Prevalence is the number of people with a given health problem (i.e. the number of cases) in a defined population at any given point in time (Equation 1)36. In sports, prevalence is usually reported at a specific point in time (e.g. in the middle of the season) - what is known as 'point prevalence'. However, in some reports, prevalence is also defined as the period prevalence (e.g. entire season). Prevalence is often used to report the overall extent of the sports injury problem. Suppose a sports manager wants to measure how many football players are injured exactly in the middle of a season. It is known that in this specific time-point, 50 out of 500 football players are injured. The prevalence (Equation 1) of football injuries in the middle of the football season could be 0.1 or 10% in this example.


Incidence is the number of new events that occurred in a given population at risk during a period of time36. To identify the onset of events (e.g. injuries) and then to be certain that the events are new, a continuous (i.e. longitudinal) measurement is needed. Incidence can be expressed as a proportion (i.e. incidence proportion or risk) by dividing the number of new injured participants (i.e. the number of cases) by the total number of individuals at risk (i.e. the entire source population) during a period of time (Equation 2)37. As an athlete may have more than one injury over a period of time (e.g. a season), the clinical incidence can also be calculated. Clinical incidence (Equation 3) is the number of events (i.e. the number of new injuries) divided by the total number of individuals at risk (i.e. the entire source population)37.

Incidence can also be expressed as incidence density (or incidence rate), i.e. the number of events (NOTE: participants can have more than one injury over a period of time) by the exposure (i.e. person-time) of the sport investigated (Equation 4)38. Exposure refers to the period from the beginning to the end of the measurement for non-injured individuals. For injured individuals, the exposure is from the beginning of the measurement until the time the injury was identified (i.e. time-to-injury). Person-time is an epidemiological term often used to describe exposure, and it means that the exposure of each individual was calculated and then added (i.e. the sum of person-time exposure) to the incidence density calculation37.

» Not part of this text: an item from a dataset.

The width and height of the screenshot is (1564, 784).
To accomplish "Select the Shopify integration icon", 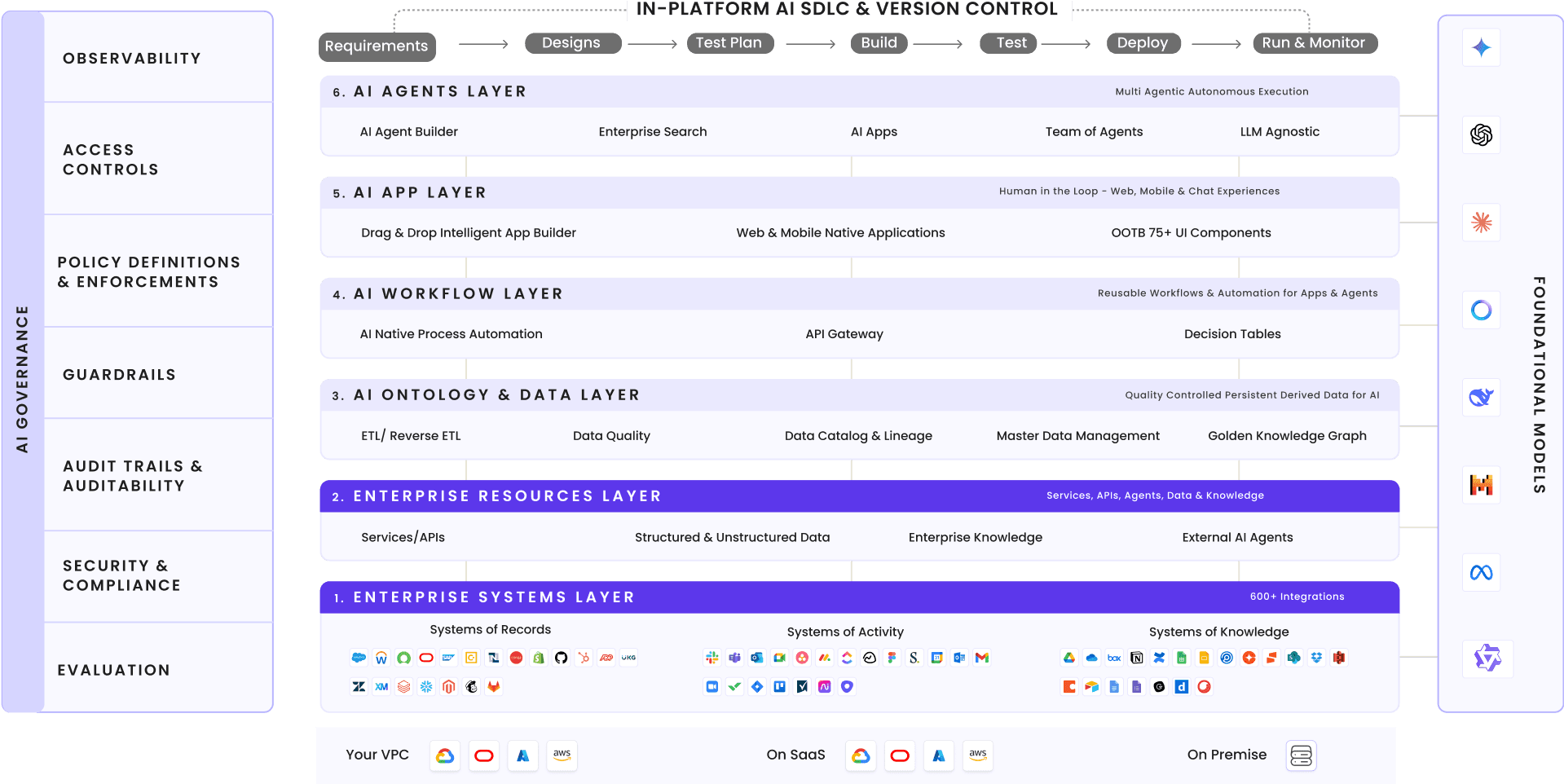I will 539,658.
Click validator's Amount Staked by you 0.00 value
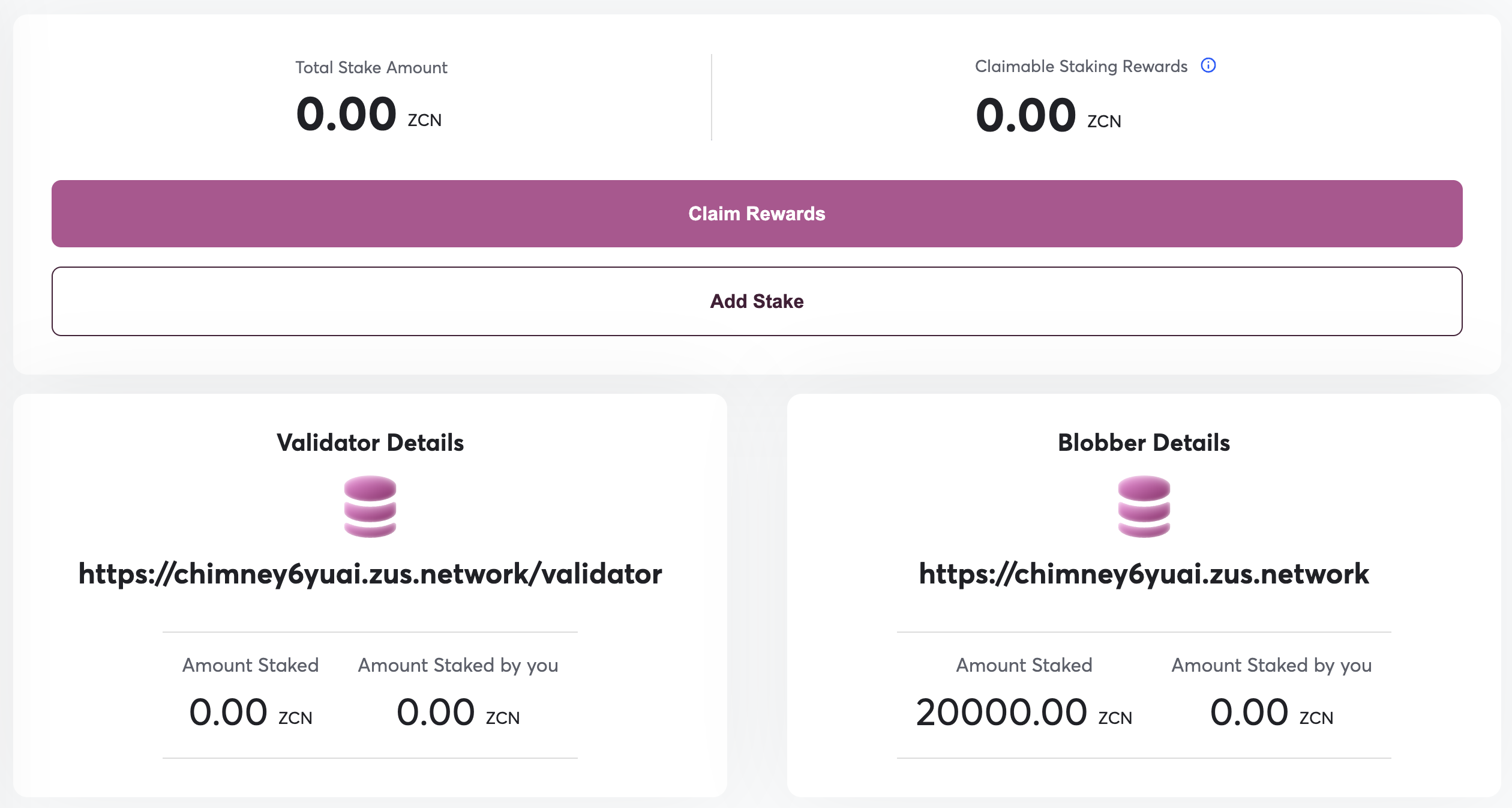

In sports, the exposure can be expressed in such terms as hours of participation, days (training or competition), or km. The incidence density is usually expressed by the number of events per 1,000 or 10,000 person-time exposure. Even though different types of exposure units are described, efforts are needed to achieve a common measure. For instance, a study in field hockey reported an incidence density of 7.87 injuries per 1,000 games, and 3.7 injuries per 1,000 training sessions39. Although this information gives the impression that more injuries were identified during games than during training sessions, this conclusion is misleading, because the exposure unit is not the same. A game could have lasted 1.2 hours and a training session could have lasted 5 hours, but they will still count as 1 unit for games and 1 unit for training sessions, making the comparability between the incidence densities problematic. Therefore, the authors suggest that the exposure unit should be expressed using hours of participation in order to facilitate the comprehension and comparison between different sports (e.g. field hockey and football) and types of participation (i.e. training or competition), unless a relevant reason justifies otherwise.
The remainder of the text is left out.